Ondanks soortspecifieke verschillen volgt de overgrote meerderheid van de slangen een dagelijkse routine van zonnebaden en chillen.
Stralingsverwarmingspanelen
Warmtepanelen bieden verschillende voordelen ten opzichte van andere verwarmingstechnieken, omdat ze geen zichtbaar licht uitstralen. Sommige slangensoorten kunnen de warmte die uit het paneel komt echter net zo waarnemen als elk ander warm object in hun omgeving.
Omdat elke parameter afzonderlijk kan worden aangepast, geeft het ontkoppelen van de verlichtings- en verwarmingselementen van de slang je meer controle over hun omgeving.
Hoewel een thermostaat niet kan worden gebruikt met de lampen van de slang, kan en moet deze worden gebruikt met het stralingswarmtepaneel.
Ten slotte bereiken stralingswarmtepanelen, in tegenstelling tot hete rotsen en gloeilampen, geen temperaturen die hoog genoeg zijn om uw reptiel schade toe te brengen.
Houd de temperatuur in de gaten
Naast stralingswarmtepanelen hebben slangenhouders een thermostaat en een digitale thermometer nodig om de optimale omgeving voor hun reptielen te creëren. Aangezien ta gedurende de dag fluctueert, kan de tank van je slang te warm of te koud worden zonder een methode om de warmteafgifte aan te passen om rekening te houden met deze fluctuaties.

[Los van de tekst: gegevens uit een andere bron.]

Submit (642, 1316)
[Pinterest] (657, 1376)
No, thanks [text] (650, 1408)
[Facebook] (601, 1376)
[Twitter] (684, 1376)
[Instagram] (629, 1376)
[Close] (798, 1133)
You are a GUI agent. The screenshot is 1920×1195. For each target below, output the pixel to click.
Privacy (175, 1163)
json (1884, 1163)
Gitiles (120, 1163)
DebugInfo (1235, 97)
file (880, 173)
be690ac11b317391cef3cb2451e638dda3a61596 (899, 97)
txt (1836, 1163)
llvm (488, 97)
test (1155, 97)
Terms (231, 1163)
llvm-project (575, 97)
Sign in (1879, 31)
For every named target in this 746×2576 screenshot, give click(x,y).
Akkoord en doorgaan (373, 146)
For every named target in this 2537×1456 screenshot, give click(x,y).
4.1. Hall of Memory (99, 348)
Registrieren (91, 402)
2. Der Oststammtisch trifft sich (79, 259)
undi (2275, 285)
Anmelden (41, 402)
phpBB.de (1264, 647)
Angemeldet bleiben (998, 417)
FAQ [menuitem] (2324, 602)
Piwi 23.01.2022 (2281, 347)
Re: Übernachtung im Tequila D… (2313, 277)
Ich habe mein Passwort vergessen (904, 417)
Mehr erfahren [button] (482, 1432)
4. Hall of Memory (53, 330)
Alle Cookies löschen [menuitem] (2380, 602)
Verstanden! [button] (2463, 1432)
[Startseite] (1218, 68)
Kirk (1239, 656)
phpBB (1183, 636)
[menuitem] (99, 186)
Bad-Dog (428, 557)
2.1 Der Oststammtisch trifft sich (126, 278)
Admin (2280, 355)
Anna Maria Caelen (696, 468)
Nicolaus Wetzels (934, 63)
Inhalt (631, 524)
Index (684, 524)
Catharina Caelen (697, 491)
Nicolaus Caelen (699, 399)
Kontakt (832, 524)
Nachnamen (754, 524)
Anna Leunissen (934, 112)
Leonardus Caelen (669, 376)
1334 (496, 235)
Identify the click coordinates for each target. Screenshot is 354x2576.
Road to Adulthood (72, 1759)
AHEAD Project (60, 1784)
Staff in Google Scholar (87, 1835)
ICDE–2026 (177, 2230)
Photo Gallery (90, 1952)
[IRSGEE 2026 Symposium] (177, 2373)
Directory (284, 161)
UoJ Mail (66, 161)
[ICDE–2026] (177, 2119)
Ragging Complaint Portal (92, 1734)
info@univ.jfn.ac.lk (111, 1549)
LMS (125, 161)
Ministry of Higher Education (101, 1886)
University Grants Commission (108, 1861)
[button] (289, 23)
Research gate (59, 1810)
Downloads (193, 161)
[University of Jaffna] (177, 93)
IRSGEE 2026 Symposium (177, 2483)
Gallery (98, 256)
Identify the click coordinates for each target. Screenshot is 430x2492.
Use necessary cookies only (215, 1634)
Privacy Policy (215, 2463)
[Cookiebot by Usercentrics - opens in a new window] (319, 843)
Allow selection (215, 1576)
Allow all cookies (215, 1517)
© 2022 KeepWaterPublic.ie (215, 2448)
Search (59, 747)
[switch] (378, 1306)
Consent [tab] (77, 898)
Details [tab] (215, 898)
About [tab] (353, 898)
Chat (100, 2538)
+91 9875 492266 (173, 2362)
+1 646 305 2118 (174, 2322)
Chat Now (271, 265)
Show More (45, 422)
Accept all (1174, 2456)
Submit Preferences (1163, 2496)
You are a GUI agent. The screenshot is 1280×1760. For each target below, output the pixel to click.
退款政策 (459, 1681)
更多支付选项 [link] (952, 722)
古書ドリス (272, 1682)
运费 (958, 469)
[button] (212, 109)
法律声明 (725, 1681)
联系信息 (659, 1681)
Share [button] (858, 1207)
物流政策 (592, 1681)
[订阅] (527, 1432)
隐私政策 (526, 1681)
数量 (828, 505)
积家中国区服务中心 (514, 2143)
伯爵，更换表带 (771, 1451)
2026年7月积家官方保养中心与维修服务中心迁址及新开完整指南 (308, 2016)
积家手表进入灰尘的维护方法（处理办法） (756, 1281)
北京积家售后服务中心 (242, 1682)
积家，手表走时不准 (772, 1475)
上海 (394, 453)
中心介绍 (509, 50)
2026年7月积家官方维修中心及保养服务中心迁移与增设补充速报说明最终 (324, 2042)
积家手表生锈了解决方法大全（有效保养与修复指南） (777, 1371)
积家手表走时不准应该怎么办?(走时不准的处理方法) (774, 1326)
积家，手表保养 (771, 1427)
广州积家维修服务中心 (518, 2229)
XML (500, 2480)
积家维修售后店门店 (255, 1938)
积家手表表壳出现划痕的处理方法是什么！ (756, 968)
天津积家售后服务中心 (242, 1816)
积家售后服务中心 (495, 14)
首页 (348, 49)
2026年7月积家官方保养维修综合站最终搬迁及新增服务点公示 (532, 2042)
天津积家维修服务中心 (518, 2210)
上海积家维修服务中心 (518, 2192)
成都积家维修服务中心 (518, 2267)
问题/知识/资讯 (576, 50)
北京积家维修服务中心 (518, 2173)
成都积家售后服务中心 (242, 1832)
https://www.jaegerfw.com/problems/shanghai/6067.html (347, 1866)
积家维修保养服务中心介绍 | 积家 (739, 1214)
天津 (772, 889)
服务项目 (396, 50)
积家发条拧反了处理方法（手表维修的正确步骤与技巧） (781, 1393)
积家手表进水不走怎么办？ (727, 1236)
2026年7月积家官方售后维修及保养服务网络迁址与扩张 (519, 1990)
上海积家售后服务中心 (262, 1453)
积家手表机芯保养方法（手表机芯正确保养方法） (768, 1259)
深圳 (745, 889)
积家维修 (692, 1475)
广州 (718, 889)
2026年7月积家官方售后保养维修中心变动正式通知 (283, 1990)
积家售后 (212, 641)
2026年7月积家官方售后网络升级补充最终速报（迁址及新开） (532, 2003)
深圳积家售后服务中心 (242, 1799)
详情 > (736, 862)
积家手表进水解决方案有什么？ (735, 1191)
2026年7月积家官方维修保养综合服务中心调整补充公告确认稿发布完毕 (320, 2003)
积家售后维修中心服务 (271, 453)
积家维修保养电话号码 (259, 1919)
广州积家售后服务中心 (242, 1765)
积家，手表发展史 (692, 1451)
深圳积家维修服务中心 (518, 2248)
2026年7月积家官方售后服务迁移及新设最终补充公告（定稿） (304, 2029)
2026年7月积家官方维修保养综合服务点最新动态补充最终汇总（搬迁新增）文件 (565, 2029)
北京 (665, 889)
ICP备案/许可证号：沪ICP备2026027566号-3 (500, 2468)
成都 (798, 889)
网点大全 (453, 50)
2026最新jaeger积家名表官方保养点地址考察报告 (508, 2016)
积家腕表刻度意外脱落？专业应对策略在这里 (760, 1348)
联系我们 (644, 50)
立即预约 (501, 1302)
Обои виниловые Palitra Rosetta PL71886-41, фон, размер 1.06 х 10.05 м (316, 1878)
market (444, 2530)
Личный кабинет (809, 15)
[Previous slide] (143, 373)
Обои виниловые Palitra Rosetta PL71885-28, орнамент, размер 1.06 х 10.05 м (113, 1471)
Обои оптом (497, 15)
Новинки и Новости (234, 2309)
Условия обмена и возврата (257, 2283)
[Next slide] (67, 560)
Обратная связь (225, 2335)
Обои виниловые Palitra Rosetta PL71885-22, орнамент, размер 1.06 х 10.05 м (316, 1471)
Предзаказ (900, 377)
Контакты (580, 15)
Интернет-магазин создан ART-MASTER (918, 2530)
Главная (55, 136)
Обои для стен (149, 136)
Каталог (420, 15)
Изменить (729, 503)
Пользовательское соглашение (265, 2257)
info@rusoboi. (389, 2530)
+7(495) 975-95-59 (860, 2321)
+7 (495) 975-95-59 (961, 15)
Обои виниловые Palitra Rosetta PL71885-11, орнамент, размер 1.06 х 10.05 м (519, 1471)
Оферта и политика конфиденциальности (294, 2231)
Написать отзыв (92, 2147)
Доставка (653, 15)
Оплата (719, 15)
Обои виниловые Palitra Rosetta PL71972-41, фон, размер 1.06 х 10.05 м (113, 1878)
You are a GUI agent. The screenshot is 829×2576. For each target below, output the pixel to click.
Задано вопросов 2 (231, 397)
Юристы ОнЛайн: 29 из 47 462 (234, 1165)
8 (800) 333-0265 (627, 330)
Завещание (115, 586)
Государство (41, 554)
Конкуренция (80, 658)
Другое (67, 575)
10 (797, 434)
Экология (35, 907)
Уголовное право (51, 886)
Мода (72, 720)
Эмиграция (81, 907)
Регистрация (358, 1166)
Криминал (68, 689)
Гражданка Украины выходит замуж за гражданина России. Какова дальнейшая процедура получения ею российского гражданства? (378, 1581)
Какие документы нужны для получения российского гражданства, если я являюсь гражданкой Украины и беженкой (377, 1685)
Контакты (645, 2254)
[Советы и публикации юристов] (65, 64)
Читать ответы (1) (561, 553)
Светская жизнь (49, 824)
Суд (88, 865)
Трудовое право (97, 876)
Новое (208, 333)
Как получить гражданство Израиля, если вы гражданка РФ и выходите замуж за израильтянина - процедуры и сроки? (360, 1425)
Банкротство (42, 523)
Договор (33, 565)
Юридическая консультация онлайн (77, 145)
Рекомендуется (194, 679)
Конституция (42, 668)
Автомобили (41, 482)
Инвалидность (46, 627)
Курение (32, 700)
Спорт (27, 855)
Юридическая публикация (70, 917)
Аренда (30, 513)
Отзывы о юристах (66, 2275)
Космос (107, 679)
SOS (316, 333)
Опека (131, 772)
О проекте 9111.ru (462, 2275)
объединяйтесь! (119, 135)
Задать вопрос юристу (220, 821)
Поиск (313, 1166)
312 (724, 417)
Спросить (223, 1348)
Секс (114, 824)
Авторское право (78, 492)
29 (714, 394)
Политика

Omdat thermostaten de hoeveelheid warmte regelen die door het paneel wordt geproduceerd, kan de tank constante temperaturen handhaven, ongeacht schommelingen in de buitentemperatuur.
Omdat de thermostaat kan haperen of slecht gekalibreerd is, moet u investeren in een digitale thermometer waarmee u kunt bevestigen dat de temperatuur in de tank van uw slang nauwkeurig is.
De meeste houders kiezen voor contactloze infraroodthermometers. Luchttemperaturen, die kunnen worden gemeten met een standaard digitale thermometer, moeten worden onderscheiden van oppervlaktetemperaturen die worden geregistreerd met een contactloze thermometer.